Um estado muito interessante
Zulmira Ribeiro Tavares
Conheço o meu país
no escuro – pelo tato.
E se me amarram as mãos nas costas
conheço pelo cheiro.
E se me tapam o nariz
ainda assim conheço o meu país
pelo que dele sobra
à minha volta.
Não conheço o meu país pela boca.
Não conheço o meu país pelos ouvidos.
Não conheço o meu país pelos olhos.
O que a boca solta o ouvido não encontra,
o papel não grava, o olho não recorta.
Conheço o meu país
mas não o conheço de dentro.
Também não o conheço de fora.
Conheço-o de lado.
Quer dizer que o conheço
sem relevo.
Muito curioso esse país rasante
como um vôo rasteiro.
Meu país bicho-de-concha
para dentro de sua casca
sem contorno.
Muito curioso esse país no escuro
sem local exato de pouso
para os dedos.
Muito curioso esse país de cheiros
sem apoio.
Muito curioso
e muito interessante.
O termo é este.
Um país interessante
é como uma mulher em estado interessante?

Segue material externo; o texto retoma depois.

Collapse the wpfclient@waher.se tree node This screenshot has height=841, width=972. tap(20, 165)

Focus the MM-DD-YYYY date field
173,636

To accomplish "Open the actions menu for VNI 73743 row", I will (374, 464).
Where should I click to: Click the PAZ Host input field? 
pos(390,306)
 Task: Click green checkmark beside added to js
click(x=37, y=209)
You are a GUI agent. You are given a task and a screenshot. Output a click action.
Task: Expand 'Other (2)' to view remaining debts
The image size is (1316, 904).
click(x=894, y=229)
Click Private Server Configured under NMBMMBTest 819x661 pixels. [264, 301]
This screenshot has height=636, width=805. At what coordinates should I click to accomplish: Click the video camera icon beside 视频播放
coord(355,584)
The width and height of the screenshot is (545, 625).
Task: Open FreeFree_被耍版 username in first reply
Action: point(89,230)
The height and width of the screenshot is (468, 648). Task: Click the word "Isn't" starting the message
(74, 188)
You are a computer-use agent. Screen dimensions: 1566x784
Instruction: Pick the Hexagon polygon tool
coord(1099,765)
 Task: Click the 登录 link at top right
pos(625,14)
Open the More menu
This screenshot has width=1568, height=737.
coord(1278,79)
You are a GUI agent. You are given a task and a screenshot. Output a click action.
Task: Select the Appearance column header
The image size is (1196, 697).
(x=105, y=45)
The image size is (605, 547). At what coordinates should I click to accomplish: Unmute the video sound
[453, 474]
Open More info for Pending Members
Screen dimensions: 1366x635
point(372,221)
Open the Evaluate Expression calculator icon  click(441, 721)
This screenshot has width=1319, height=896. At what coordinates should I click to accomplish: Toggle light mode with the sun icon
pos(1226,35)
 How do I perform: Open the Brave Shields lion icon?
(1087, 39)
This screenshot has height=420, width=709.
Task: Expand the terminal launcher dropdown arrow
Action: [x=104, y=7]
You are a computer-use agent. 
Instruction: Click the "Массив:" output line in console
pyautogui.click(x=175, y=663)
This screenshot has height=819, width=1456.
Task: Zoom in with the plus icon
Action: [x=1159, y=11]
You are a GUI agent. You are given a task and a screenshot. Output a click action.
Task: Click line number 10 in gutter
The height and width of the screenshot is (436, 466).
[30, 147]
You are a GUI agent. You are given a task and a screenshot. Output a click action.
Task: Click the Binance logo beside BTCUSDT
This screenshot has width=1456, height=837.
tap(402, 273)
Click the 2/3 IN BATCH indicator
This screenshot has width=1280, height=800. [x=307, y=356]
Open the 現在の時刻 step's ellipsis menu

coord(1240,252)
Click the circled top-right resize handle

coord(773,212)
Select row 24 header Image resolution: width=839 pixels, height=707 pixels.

Uma mulher em estado interessante
sempre acaba
em trabalho de parto?
inevitavelmente? não há outra saída
além daquela prevista na barriga?
Um país muito barrigudo
é uma mulher inchada –
de basófia ou filhos?
A comparação não cabe, entre pessoas
estados, de corpo, alma
e federativos?
Ou cabe até demais?
É isto mesmo.
Tudo cabe em um país.
Ou não?
Como tirar a dúvida?
Por exclusão
do que primeiro?
estados? almas? pessoas?
o que fica? sobra? federação? filhos?
O que faço
se não controlo as respostas
pela boca; assobio?
Deixo passar em brancas nuvens
o que o olho não viu
se tinha cores?
Por que não me conformo
pelo meu país a gastar menos.
a só usar uma narina e um dedo?
Por que o anseio
de vir a conhecer a raiz dos cheiros
relevos posição dos corpos mares rios
rotas ares esquadrias?
Tão sentimental vou indo
olhos de leitura sem legenda
e boca sem sentenças
indo estou voltando
ao ponto de partida.
No escuro meu país é simples.
Dois sentidos bastam.
E sobram.
Sem nenhum sentido
meu país teria
a mais perfeita ordem.
Fonte: Hollanda, H. B., org. 2001 [1976]. 26 poetas hoje, 4a edição. RJ, Aeroplano.